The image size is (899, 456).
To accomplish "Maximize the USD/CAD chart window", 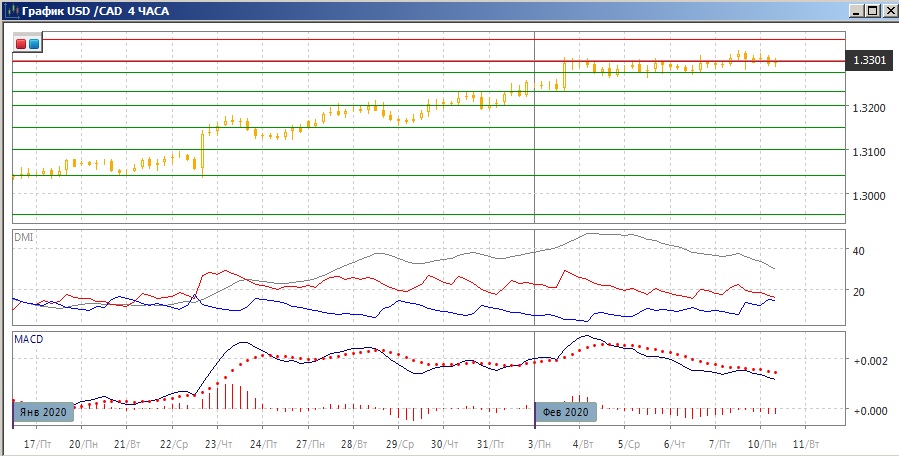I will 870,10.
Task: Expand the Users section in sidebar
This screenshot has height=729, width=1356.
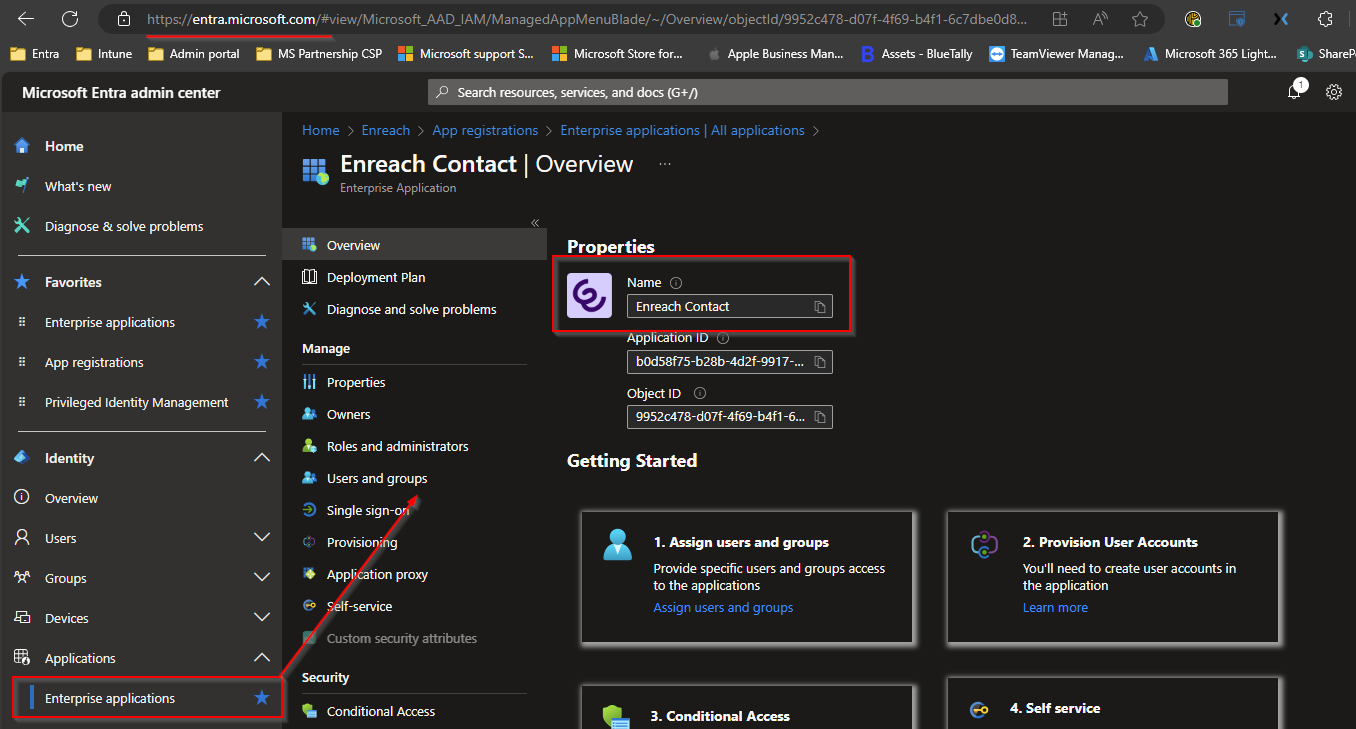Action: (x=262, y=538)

***

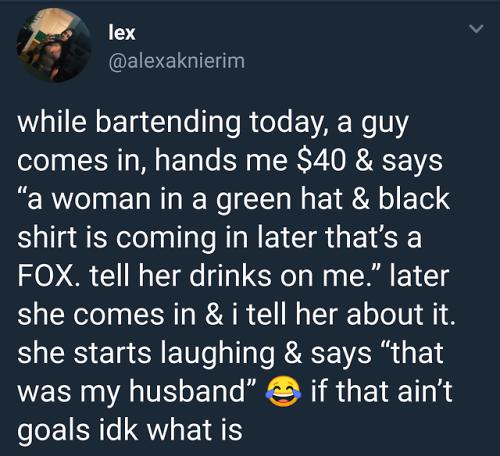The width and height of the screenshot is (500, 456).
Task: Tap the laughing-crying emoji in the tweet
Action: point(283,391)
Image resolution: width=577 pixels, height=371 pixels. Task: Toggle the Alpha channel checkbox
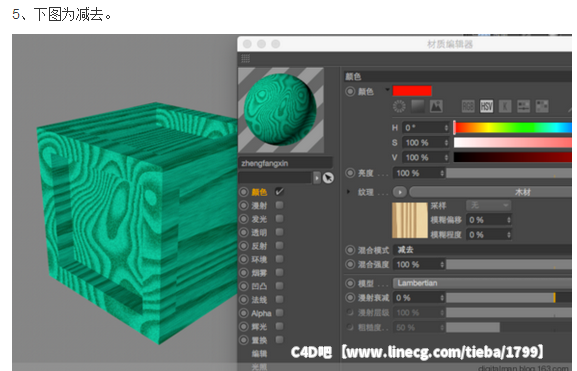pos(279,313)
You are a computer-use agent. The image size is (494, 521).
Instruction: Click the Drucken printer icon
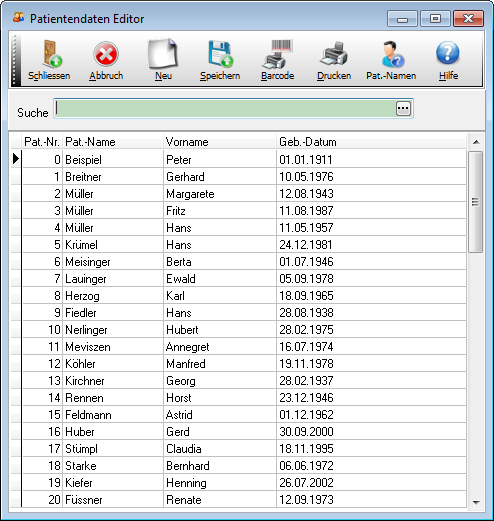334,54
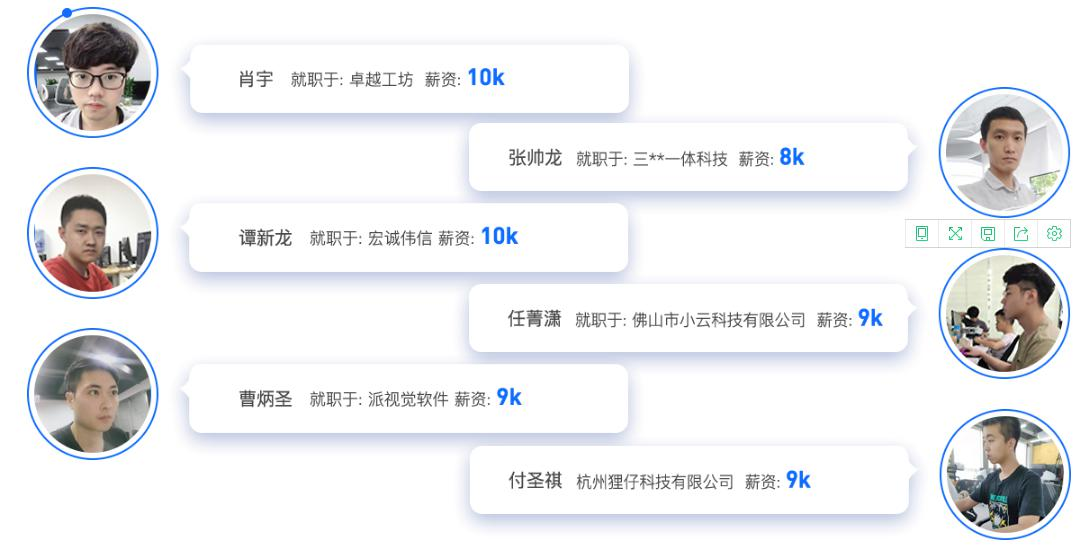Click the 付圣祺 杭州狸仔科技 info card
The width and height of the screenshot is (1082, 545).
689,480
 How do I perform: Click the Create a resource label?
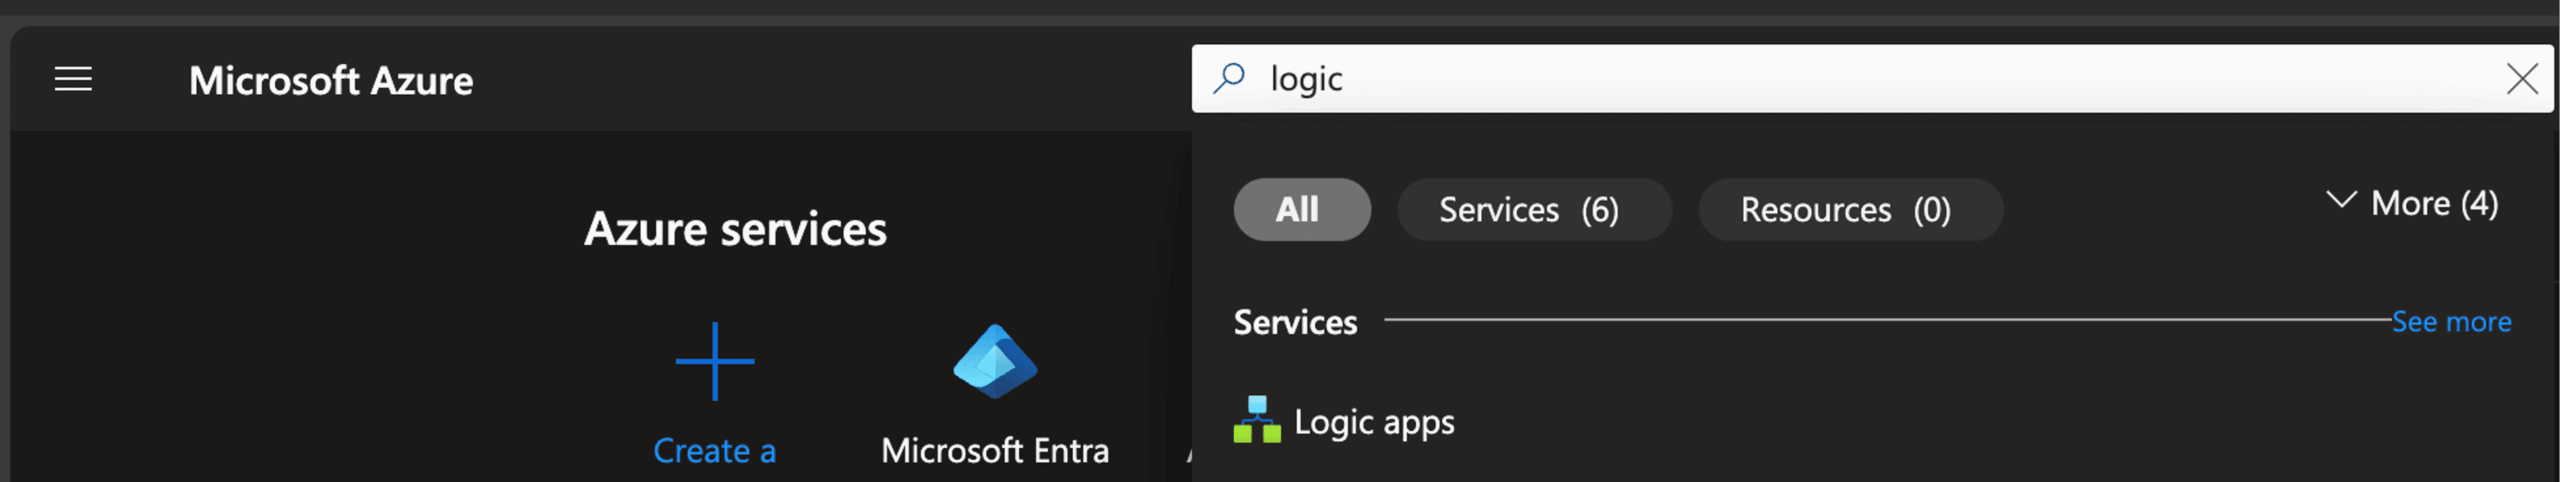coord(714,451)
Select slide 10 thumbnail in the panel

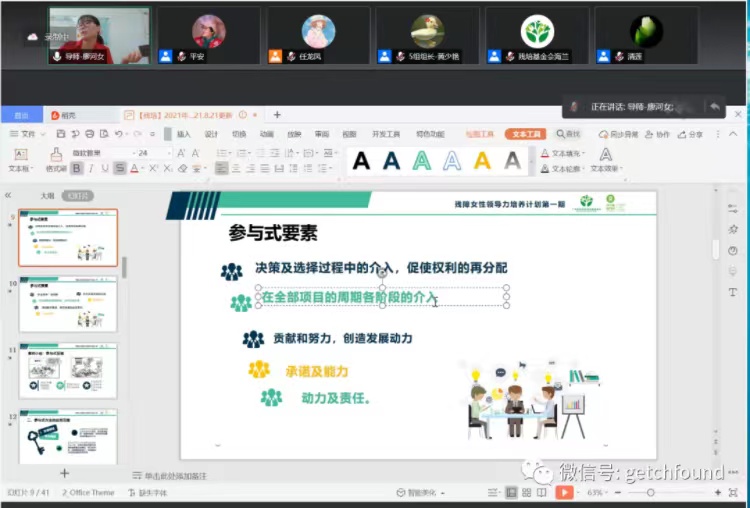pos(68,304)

***

STATED EXERCISE - Copy the lines precisely, starting at the line containing "How do I perform: Click" and ending at the line containing "pos(68,304)", both included. Omit the pictures from your copy.

SOLUTION FOR THIS PROBLEM -
 How do I perform: Click the Create a resource label?
coord(714,451)
Select slide 10 thumbnail in the panel

pos(68,304)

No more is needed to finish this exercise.